Division in the family can also increase unexpectedly if a stepparent pulls away from awkward relationships with stepchildren and focuses on the biological child. The natural bond that occurs between parent and child at birth brings to light the tentative and frustrating process of stepparenting. Stepparents would do well to avoid pulling away from their stepchildren to focus on their biological child and continue to invest in all their children.
And what of the ours child—what unique pressures does it experience? Being related to everyone puts the ours child in the center of the family’s experience. This hub position cuts both ways. On the one hand, it is a privileged position, and the child gains more attention than the other children (especially part-time children). This affords the child more influence and control in the home. On the other hand, this child may feel a constant pressure to create bonds between family members and ensure that everyone gets along.
Finally, we know that having a baby in a stepfamily—as in all families—provides both a protective function for the marriage while also contributing to lower satisfaction levels. When couples have a child together, it tends to decrease the chance of divorce as couples now share an added reason to remain together. On the other hand, marital satisfaction diminishes somewhat given the increased responsibilities of parenting.

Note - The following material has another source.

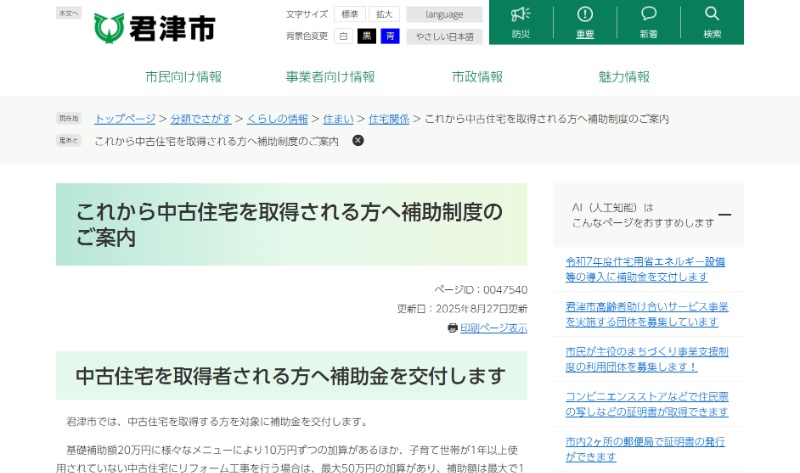800x473 pixels.
Task: Remove the browsing history entry with X icon
Action: pyautogui.click(x=358, y=141)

As you can see, the addition of a child impacts the family in many ways. Couples would be wise to learn as much about this as they can.
Seek God’s guidance
Social research can offer guidance and understanding to this important life decision, but in the end your decision to have a baby will be a matter of faith. Couples show wisdom when they continue learning about stepfamily life and honestly assess the climate of their home. The final decision should be one of mutual prayer. Both the decision to have a child and the process of raising it is, in the end, part of our walk with the Lord. Seek His guidance and follow.
The ours child has a greater chance of bringing a positive impact to the home when these factors are present before he or she is born:
- Children already have a positive relationship with their biological parent and stepparent. When this is the case, half-siblings are generally more welcoming to the new child.

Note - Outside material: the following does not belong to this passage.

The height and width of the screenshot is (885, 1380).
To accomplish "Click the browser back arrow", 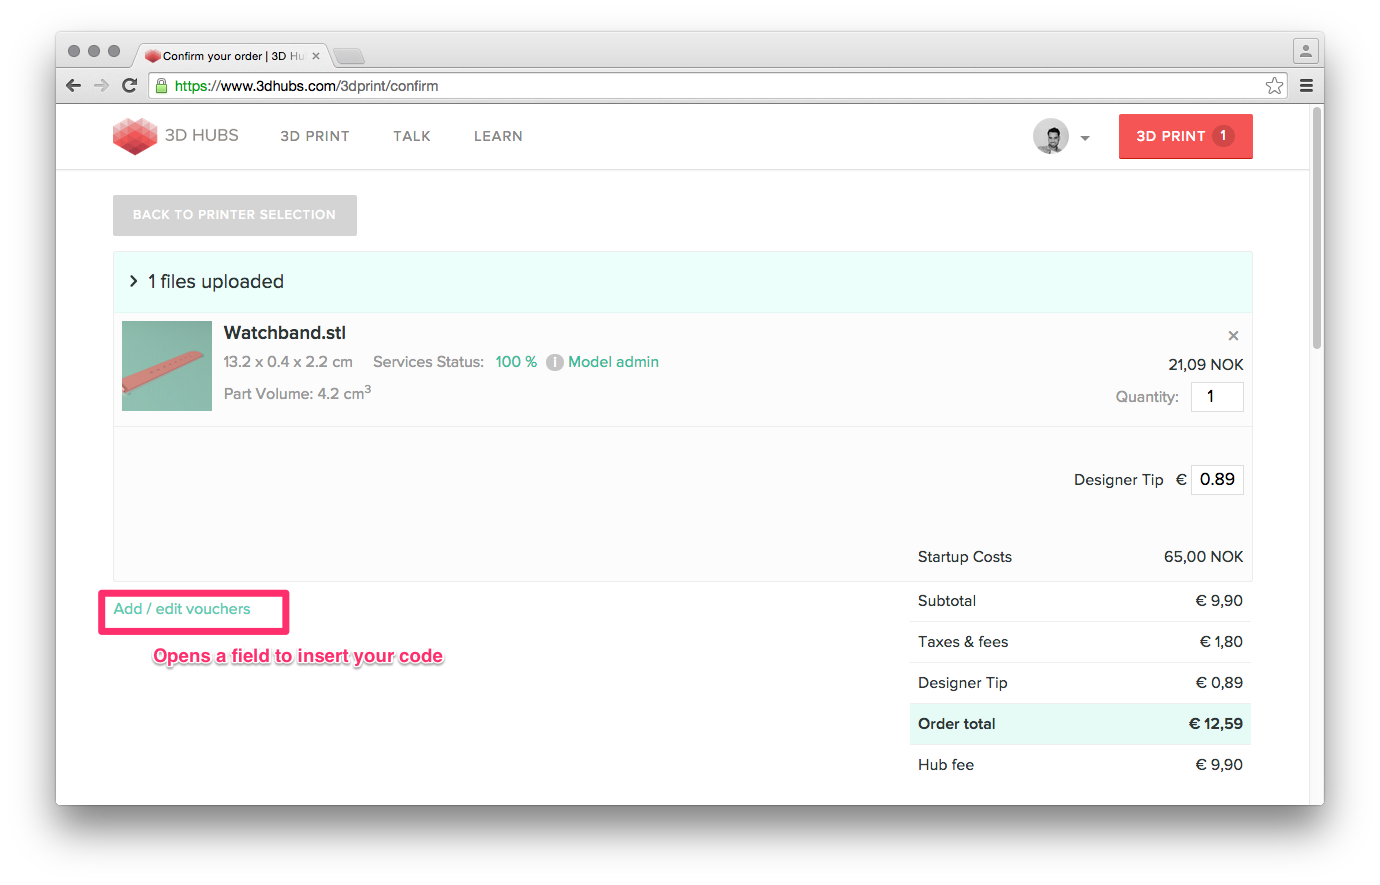I will pos(73,86).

- Stepchildren live with the stepparent and biological parent full-time (or the majority of the time). Residential half-siblings tend to bond more deeply with the new sibling.
- Children are young in age. Younger half-siblings adjust more easily than adolescent or adult half-siblings.
If you are planning to have an ours baby, here are some suggestions to consider for preparation:
- Expect ripples throughout your multiple-home stepfamily system. Some issues can be anticipated, but others may quickly appear. For example, a biological mother who has been uninvolved in her children’s lives, or disinterested in your family, may suddenly re-emerge after you have a baby. Expecting change will help you cope when surprises arise.
- Try to keep the half-siblings’ lifestyle, visitation schedule, and parental contact relatively unchanged after the baby arrives.
- Celebrate. When the children are excited about the new arrival buy them an “I’m the big brother” shirts and encourage a family party.
- To encourage the bonding between half-siblings it’s best to orchestrate frequent contact between the children.
- Raise all of the children with similar values. When half-siblings perceive inequalities in rules, expectations, the availability of money, or affection, they can become jealous and angry.
- Refrain from being defensive or easily offended when stepchildren voice frustration or concern over how the new baby has affected them. If the relationship with your stepkids is strained you will be tempted to assume every comment has to do with being a stepfamily.
Take advantage of child or parent dedication ceremonies or children’s ministry events to acknowledge all the children in a stepfamily. Ask the couple how you should describe the relationships within the family. For example, should you say this is “Don’s stepdaughter,” “the Jones’ daughter” or something else?